Я часто слышал от Михаила Алексеевича, что в течение всей жизни, никогда не разочаровываясь, он любил то, что полюбил в детстве, – Пушкина, Гёте, «Илиаду» и «Одиссею», исторические хроники Шекспира.

Перевод «Прощания Гектора с Андромахой», опубликованный в шестом номере журнала «Звезда» за 1933 год, был, насколько я знаю, последним печатным выступлением Кузмина и последней данью его вечной любви к Гомеру.

Разумеется, я мог назвать здесь лишь главные пристрастия Михаила Алексеевича, вовсе не претендуя на исчерпывающий каталог его знаний.

В действительности его эрудиция была шире и систематичнее того, что я упомянул. Она была в равной степени свободна и от тупого приват-доцентского педантизма, и от дилетантского верхоглядства. Она казалась такой же естественной и непринужденной, как все в Кузмине. Ему было легко и радостно знать и помнить то, что он любит.

Нетрудно представить себе, какое впечатление могла производить эта эрудиция на людей моего непросвещенного и невежественного поколения. Мне она казалась всеобъемлющей. Но когда я однажды сказал об этом Кузмину, он очень серьезно и скромно ответил мне, что это не так.

– По-настоящему я знаю только три предмета, – сказал Михаил Алексеевич. – Один период в музыке: XVIII век до Моцарта включительно, живопись итальянского Кватроченто и учение гностиков. А, скажем, античную литературу, да и вообще античность Адриан Иванович Пиотровский знает лучше, чем я. А Смирнов[28] лучше меня знает шекспировскую эпоху.

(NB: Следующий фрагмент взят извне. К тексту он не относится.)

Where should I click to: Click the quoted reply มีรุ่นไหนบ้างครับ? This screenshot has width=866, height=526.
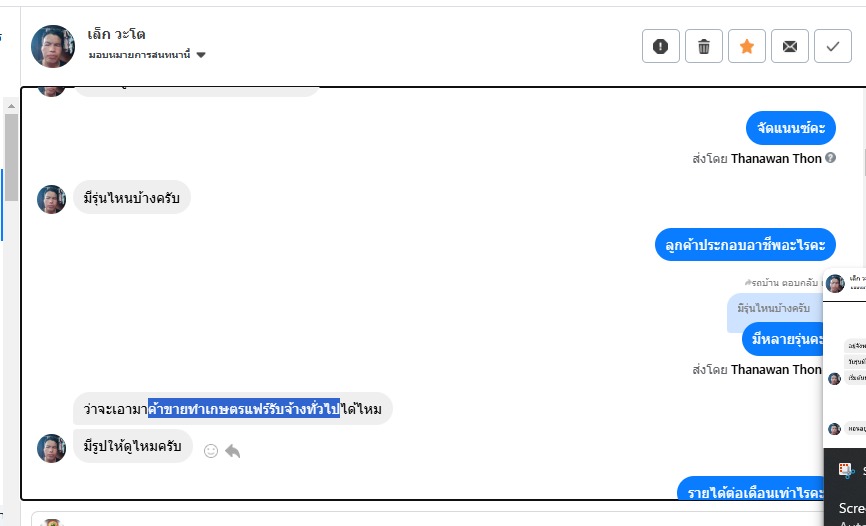click(x=773, y=308)
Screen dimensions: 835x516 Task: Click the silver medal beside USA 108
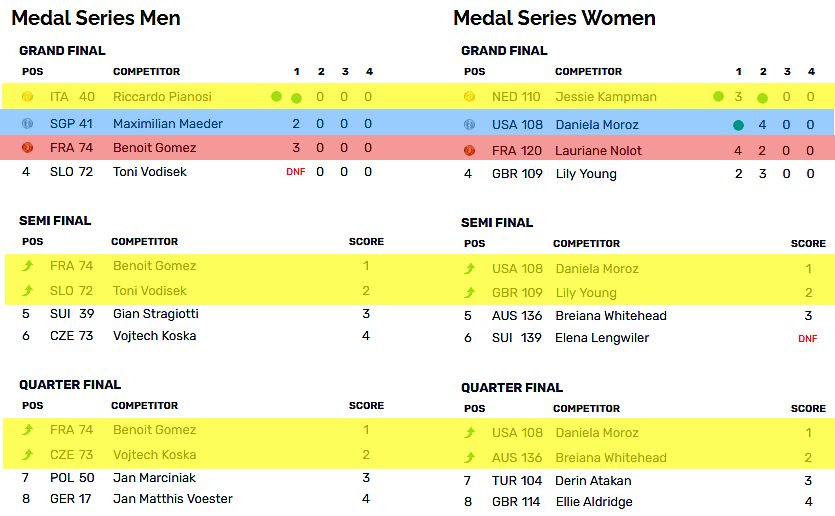pos(469,125)
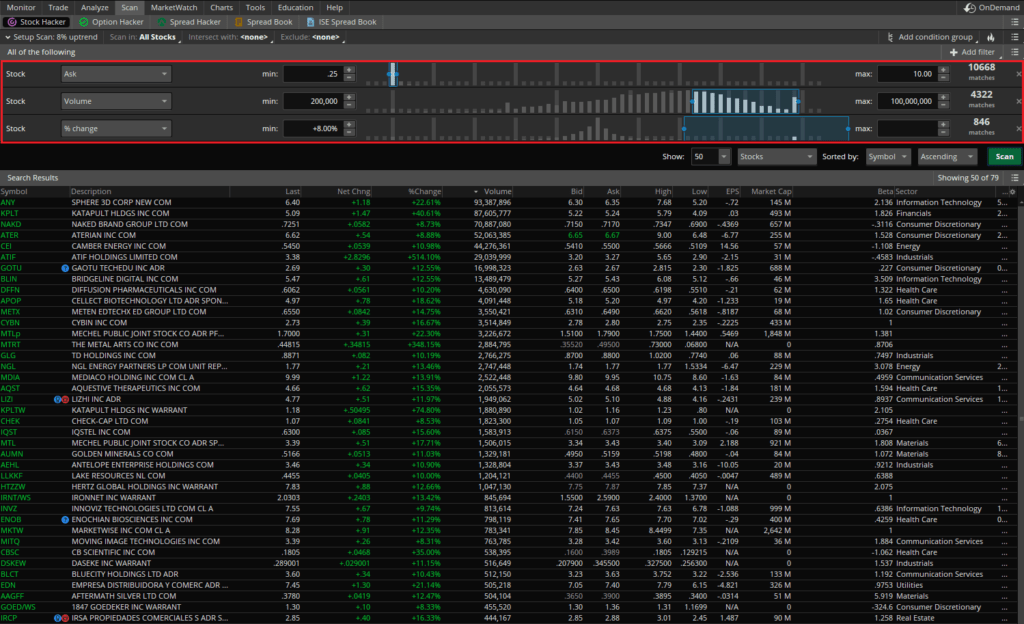The width and height of the screenshot is (1024, 624).
Task: Go to the Charts tab
Action: [221, 7]
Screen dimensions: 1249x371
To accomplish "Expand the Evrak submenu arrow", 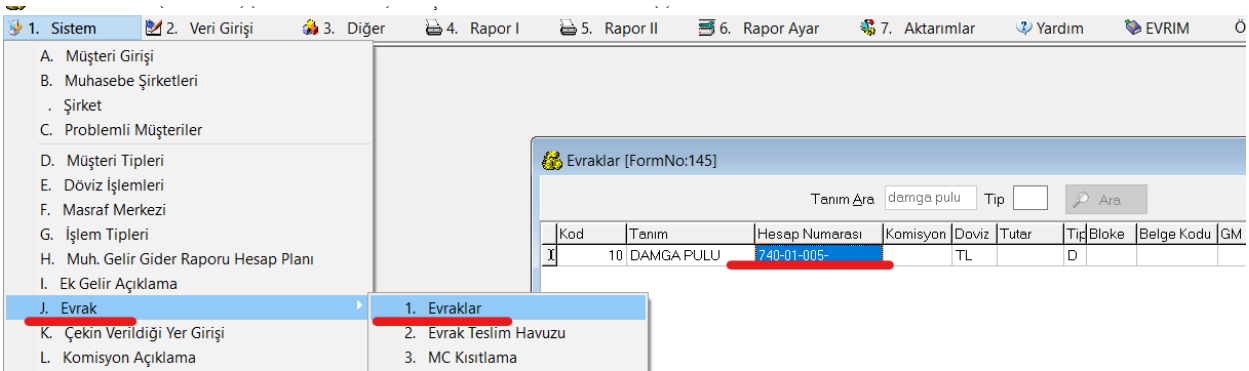I will point(360,307).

Более чем когда-либо я досадую здесь на свою немузыкальность. В жизни Кузмина и в его духовном мире музыка занимала огромное место, может быть, большее, чем живопись, история или философия. Когда-то он готовился к профессиональной композиторской деятельности и в течение многих лет писал музыку. Но я не умею рассказать о ней.